Go into any gym, anywhere in the world, and you will likely find that all repetitions appear very much the same. Sure, some people may lift or lower a weight a bit faster, slower, more loosely or strictly, but they all generally follow the same theme: Get the bar, dumbbell, cable, or machine from point A to B, then back to A (and repeat). However, because the human body is such an adaptable machine, we’ve got to occasionally throw something novel. into the mix for progression to remain constant. And while many are aware of set-extending techniques, such as supersets, dropsets, and rest pause, few trainees look for ways to intensify an actual rep. With that said, here are six great rep-intensifiers you might want to give a try.

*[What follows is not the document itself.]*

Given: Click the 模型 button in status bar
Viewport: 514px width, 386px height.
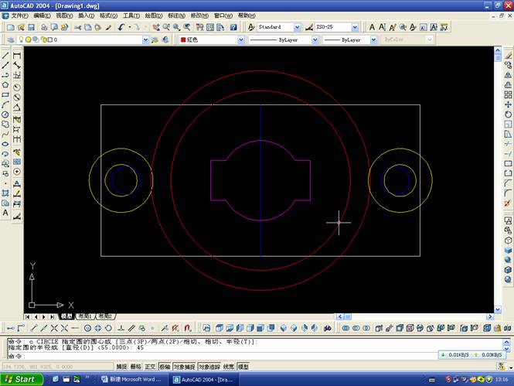Looking at the screenshot, I should click(243, 367).
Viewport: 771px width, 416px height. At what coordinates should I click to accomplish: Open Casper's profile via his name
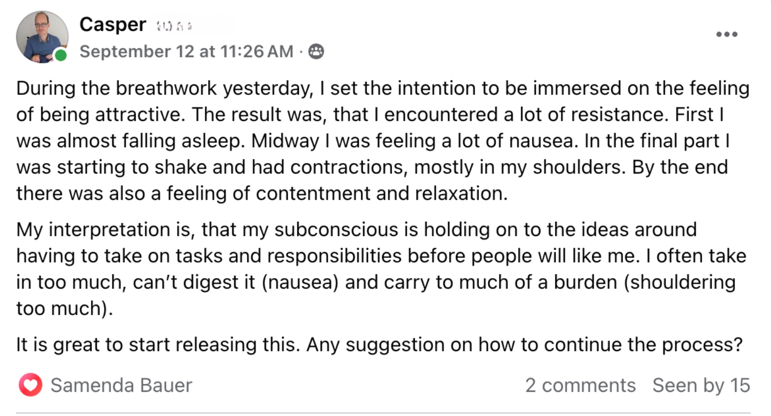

One and a Half Reps (Bottom Emphasis)
With this technique you will complete a ½ rep from the stretch to mid-point position in the range of motion (ROM), then will lower back to stretch and follow by completing the full ROM. Let’s take the bench press as an example. After un-racking the bar, you will slowly lower it to your chest. Then push the bar halfway up, lower again to your chest, and then push all the way to the top. That completes a single (bottom emphasis) one and a half rep, which is technically a half and full rep in this case.
One and a Half Reps (Top Emphasis)
This is similar to the first technique, but emphasizes the contracted position rather than the stretch. Using the leg extension as an example, you begin by slowly pushing to the top position, where you will hold the squeeze for one second. You then lower under control but only halfway. Next, push again to full contraction and hold for a second before lowering to the starting position. That completes a single (top emphasis) one and a half rep.
Negative Pause Reps
This painful rep-intensifying technique is a real killer and takes a high pain threshold to withstand. Here is how it would work on hack squats, for example. Begin by unlocking the safety handles and slowly descend halfway down. Once you reach the mid-point of the eccentric rep, you will hold a static contraction in that position for three full seconds. You will then complete the ROM by lowering to the bottom and pressing back to the top. Ouch!
Positive Pause Reps
Similar to the technique above, this will definitely test both you physical and mental discipline, while flooding your muscles with lactic acid. On wide-grip lat pulldowns, for example, you will begin by pulling down just halfway and holding a tight contraction in your entire back for three full seconds. Next, you complete the range of motion by pulling to your chest and then slowly performing the negative back to the starting position. Ouch again!
Stretch Pause Reps
Holding a stretch under resistance is a very powerful anabolic trigger, making this a highly effective rep intensifying technique for igniting growth. My personal favorite exercise to use stretch-pause reps on is the dumbbell flye, so let’s use that movement as our example. Begin with the dumbbells over your chest. Slowly lower until you reach the point that the pectorals are stretch fully, from sternum to armpit. Hold this deep stretch for 3-5 seconds, and then powerfully perform the concentric portion of the repetition. Keep reps in the range of 6-8 on each set.
Contraction Pause Reps
Talk about a serious burn–this technique will give it to you! Give it a try, and I promise you may shed some tears. Contraction pause reps are best used on movements where there is true resistance in the contracted portion of an exercise. Machines and cables are often best for this. Using low cable curls as an example, you begin by strictly curling the bar to the fully contracted position. At this point you will hold, flex and squeeze the biceps for three to five seconds before slowly lowering to the bottom. I wish to emphasize that when using this technique, you should not simply hold against the resistance, but actively flex the muscle as well–something I refer to as “hyper-contraction.”